Já há casais que fazem festa, com música e felicidade, para comemorar separação. Reúnem família, os melhores amigos, os filhos, se filhos houver, e festejam o fim da convivência. Existe quem se espante, mas é apenas um ritual que o nosso tempo pede. Afinal, pouca gente ainda se dispõe a aceitar que a convivência sobreviva ao amor, e o amor só tem prazo de validade enquanto acontece de acontecer.

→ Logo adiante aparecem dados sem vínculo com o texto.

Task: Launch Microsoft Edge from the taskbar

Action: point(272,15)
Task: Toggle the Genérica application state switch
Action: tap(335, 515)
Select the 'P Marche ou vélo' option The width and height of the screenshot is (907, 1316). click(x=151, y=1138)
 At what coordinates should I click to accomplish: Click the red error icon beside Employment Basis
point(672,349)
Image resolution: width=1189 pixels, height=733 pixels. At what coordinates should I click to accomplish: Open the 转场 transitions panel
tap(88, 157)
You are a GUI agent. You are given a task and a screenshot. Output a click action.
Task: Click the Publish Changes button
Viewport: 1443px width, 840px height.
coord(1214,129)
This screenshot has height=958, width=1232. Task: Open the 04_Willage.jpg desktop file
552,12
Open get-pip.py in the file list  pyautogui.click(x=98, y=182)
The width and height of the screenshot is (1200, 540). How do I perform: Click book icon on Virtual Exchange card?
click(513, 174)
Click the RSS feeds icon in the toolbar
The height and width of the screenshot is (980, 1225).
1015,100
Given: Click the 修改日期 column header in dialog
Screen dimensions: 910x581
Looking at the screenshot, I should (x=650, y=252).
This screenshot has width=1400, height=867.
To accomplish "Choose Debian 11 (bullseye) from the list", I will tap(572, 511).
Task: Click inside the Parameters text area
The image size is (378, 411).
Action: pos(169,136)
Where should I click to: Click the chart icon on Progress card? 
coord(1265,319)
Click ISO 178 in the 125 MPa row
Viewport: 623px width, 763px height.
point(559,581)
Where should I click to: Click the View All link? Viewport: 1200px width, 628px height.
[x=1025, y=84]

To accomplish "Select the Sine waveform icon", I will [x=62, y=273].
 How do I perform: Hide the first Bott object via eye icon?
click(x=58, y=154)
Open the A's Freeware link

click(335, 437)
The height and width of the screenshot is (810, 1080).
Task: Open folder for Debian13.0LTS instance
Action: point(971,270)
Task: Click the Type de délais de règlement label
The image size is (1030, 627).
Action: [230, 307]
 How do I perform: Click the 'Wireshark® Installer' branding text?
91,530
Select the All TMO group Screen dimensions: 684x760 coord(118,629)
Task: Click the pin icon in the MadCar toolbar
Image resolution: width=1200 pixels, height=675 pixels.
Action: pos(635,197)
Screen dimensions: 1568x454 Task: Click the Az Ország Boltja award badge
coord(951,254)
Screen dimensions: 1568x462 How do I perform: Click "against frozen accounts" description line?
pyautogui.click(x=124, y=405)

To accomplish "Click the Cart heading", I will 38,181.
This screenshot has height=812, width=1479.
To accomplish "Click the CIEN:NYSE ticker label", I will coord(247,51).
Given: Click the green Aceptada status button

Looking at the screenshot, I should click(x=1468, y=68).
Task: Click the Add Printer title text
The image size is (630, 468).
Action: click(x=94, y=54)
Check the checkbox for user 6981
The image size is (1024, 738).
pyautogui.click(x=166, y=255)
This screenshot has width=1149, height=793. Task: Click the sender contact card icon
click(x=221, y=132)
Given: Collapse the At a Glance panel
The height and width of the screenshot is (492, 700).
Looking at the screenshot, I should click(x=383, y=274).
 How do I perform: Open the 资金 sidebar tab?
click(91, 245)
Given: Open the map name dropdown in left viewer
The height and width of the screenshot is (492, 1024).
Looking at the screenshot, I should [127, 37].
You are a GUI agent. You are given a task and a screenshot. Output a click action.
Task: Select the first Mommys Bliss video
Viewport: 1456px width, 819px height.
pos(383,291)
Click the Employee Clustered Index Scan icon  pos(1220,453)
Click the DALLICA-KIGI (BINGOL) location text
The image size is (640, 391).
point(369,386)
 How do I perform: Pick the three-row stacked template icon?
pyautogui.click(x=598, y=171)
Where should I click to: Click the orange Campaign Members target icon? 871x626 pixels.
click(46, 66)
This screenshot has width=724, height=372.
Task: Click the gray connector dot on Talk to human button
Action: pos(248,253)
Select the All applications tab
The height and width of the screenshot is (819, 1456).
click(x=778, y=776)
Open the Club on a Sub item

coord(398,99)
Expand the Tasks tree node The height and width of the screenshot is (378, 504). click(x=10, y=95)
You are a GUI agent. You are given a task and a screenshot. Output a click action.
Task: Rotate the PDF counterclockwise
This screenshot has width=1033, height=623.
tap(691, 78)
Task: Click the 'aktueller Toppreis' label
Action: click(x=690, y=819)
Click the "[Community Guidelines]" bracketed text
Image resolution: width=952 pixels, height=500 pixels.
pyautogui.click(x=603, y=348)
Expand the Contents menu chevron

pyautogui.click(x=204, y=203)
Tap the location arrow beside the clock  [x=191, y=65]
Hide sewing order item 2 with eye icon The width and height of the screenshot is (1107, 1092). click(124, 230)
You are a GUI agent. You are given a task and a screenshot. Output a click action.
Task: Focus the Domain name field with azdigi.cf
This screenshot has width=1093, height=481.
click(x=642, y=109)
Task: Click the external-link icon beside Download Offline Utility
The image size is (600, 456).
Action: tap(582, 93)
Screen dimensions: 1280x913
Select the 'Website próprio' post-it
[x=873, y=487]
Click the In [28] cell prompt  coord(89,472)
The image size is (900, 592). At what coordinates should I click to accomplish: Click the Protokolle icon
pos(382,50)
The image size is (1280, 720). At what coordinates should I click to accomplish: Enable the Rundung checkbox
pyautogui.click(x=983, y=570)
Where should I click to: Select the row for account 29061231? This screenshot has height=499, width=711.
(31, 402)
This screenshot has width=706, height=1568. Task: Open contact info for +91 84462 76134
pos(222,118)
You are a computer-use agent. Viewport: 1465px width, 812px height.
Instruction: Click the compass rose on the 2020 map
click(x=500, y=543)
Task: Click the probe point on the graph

Como conviver por obrigação é morar no inferno, as pessoas sensatas saem disso e vão buscar felicidade noutras partes, formando outros pares, fugindo das dores vencidas com novos amores. Pode parecer estranho – não é dos costumes – mas uma convivência não tem que terminar em tragédia, culpas lançadas, desejos de desgraça, rogação de pragas e outras baixarias.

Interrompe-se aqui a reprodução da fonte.